Progressives say Mr. Trump started the fight. He is confronting allies, unilaterally imposing tariffs, and rolling back regulations. He is attacking opponents on Twitter. Progressives—and some Republicans who dislike Mr. Trump—are especially troubled by his attacks on “fake news,” which they consider a dangerous assault on the First Amendment. The left is appalled when Mr. Trump criticizes federal judges, whose independence is central to the rule of law. The left also fears Mr. Trump’s entirely legitimate effort to reshape the courts.
Both sides believe in their mission—and their righteousness. The civil servants and lawmakers who oppose President Trump believe they are saving democracy. They consider it a civic obligation to speak out, leak highly privileged documents, launch endless investigations, and unleash the powerful tools of national intelligence on domestic political opponents. They are guided by what former Federal Bureau of Investigation Director James Comey calls “a higher loyalty” that pre-empts laws and procedures designed to prevent such abuses. In their minds, the ends justify the means.
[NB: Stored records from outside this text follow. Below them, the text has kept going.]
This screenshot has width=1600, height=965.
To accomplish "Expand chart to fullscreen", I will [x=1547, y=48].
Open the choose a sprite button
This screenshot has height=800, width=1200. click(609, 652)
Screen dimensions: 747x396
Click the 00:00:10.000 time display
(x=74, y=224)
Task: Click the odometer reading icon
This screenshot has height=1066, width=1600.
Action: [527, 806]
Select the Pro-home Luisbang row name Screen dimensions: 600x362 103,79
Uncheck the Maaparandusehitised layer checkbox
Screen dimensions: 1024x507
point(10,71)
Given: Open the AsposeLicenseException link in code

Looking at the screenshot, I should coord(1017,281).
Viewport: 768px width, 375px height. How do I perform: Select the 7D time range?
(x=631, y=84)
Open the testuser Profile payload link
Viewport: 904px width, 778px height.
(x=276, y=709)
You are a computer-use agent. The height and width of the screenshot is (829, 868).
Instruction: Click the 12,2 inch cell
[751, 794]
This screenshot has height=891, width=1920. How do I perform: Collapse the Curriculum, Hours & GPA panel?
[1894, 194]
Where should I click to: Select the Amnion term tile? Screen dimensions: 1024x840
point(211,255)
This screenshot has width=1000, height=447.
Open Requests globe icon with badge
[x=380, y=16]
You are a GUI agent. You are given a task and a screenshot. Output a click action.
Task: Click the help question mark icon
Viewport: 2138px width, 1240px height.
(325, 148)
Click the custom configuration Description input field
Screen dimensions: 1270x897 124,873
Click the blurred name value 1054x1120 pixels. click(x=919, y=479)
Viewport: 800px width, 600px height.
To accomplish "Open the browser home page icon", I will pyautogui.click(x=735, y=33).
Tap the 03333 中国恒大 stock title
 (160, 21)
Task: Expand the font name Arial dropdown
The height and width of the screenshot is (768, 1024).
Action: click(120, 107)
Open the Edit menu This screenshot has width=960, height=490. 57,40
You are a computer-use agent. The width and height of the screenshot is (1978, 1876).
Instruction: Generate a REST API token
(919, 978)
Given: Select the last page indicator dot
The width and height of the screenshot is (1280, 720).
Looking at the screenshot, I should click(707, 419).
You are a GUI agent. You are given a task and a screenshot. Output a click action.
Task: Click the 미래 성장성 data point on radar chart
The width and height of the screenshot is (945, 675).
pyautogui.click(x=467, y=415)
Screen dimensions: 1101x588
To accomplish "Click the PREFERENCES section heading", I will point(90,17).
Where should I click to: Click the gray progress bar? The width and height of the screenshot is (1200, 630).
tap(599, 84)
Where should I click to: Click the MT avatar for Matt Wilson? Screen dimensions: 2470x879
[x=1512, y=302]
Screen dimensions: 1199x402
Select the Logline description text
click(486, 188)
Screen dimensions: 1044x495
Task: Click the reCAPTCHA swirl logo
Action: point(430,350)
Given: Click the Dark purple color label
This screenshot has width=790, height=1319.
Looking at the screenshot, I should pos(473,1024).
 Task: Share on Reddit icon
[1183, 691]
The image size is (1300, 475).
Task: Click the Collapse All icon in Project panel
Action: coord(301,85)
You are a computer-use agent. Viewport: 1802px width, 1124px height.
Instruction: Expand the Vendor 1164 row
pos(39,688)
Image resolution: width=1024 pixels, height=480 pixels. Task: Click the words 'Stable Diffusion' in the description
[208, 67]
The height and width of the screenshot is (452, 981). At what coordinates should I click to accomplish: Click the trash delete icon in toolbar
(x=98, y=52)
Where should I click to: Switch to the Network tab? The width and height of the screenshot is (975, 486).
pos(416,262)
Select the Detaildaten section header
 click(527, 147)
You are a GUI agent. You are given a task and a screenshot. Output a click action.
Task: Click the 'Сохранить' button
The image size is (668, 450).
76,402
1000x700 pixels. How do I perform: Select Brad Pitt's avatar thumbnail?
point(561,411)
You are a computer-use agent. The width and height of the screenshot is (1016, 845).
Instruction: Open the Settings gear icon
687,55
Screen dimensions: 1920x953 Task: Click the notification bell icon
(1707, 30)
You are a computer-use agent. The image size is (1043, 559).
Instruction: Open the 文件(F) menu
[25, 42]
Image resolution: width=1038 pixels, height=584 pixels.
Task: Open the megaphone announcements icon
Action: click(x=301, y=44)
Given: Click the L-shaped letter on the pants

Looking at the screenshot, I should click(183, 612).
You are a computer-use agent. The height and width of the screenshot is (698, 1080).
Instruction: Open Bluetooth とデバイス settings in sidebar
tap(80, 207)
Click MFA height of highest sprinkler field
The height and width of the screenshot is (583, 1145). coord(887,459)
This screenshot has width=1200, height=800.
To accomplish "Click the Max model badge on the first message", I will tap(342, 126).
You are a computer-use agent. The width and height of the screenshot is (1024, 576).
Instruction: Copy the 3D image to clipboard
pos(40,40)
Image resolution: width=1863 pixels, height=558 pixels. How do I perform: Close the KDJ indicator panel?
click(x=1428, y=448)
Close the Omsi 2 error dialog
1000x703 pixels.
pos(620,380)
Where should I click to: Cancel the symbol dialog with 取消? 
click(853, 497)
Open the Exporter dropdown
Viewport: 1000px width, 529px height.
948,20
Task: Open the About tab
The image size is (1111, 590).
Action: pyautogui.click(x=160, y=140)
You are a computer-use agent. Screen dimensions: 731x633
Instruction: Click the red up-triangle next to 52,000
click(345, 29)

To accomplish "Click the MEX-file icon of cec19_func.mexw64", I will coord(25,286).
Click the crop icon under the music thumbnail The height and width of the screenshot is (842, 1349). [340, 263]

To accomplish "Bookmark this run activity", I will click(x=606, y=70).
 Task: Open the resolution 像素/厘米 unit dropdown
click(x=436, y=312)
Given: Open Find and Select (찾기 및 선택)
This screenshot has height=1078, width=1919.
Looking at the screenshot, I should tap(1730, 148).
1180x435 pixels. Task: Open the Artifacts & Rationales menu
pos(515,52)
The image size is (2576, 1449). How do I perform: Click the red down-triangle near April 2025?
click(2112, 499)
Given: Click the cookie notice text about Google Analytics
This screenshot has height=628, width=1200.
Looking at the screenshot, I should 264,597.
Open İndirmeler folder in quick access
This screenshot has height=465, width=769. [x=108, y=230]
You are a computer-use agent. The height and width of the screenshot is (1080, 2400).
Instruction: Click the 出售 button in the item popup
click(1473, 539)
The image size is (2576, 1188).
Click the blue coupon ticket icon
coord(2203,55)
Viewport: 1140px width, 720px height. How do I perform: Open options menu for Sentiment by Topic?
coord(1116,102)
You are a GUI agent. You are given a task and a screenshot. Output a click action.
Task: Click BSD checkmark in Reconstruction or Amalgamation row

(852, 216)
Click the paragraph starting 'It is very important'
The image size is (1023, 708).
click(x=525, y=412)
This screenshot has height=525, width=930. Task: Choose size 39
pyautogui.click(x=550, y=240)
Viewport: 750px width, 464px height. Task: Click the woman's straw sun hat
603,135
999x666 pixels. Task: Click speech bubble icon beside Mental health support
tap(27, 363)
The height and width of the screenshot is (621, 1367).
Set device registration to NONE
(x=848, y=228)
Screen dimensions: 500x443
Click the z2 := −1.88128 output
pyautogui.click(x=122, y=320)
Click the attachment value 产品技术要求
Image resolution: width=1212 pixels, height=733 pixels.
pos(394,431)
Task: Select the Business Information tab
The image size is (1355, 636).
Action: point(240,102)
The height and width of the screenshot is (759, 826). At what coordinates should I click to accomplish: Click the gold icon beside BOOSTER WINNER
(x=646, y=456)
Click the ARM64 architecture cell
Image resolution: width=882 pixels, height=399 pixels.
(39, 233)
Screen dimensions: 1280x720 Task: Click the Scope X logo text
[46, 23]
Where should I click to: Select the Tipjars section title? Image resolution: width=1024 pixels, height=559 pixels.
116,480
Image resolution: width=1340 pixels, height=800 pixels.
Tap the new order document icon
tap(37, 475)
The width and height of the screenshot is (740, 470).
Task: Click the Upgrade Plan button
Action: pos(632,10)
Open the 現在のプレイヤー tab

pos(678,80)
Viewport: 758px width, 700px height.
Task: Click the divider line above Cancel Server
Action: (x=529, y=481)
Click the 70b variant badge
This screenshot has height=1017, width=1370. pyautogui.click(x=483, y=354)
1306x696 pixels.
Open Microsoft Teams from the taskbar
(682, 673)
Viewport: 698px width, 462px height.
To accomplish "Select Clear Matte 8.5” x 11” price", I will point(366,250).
Something similar happens on college campuses, where political activists and social-justice warriors shout down speakers they oppose. They are convinced their goals are noble. That self-assurance dwarfs any concerns about free speech or free assembly.
Mr. Trump and his supporters believe they are being persecuted by these opponents. They see their views being “canceled” in college classrooms and in the media. Mr. Trump’s supporters see elites treating them with open contempt. And they’re angry about it.
They are certain the Obama administration used the FBI and intelligence agencies to spy on Mr. Trump’s campaign and early presidency—and broke the law to do it. They know Mr. Comey leaked confidential memos to get Robert Mueller appointed special counsel. Mr. Mueller continued Mr. Comey’s unprecedented investigation of the president and his aides. Mr. Mueller assembled a partisan team and continued his probe for two painful years even though there was no Russian “collusion.”
When that story finally imploded, Speaker Nancy Pelosi and Rep. Adam Schiff began their quest for impeachment. Democrats denied the president the most basic features of Anglo-Saxon jurisprudence: the right to call your own witnesses and cross-examine the other side’s. When the Senate voted to acquit, Mrs. Pelosi tried to deny reality. “There was no acquittal,” she told CNN. “You can’t have an acquittal unless you have a trial, and you can’t have a trial until you have witnesses and documents.”
It is hard to imagine a more damaging assault on settled constitutional procedures. Yet Mrs. Pelosi is merely reiterating Democrats’ central theme since 2016: Donald Trump is not a legitimate president.
Neither Mr. Trump nor his opponents have any intention of backing down. Each side believes it is fighting to defend the republic against truly malign opponents. And there is no easy escape from this confrontation. Unlike the deep cleavage in the late 1960s, it won’t end when the troops come home. Unlike the divisions in the 1930s, it won’t end when one candidate wins overwhelming popular support. The country is too divided for that.
The division won’t end after the November elections, and the question is how to repair the damage. Democrats will need to acknowledge winners in elections, not resort to calling them frauds. And both parties need to show the tolerance and respect for different views that define a healthy liberal society.
Mr. Lipson is a professor emeritus of political science at the University of Chicago, where he founded the Program on International Politics, Economics, and Security.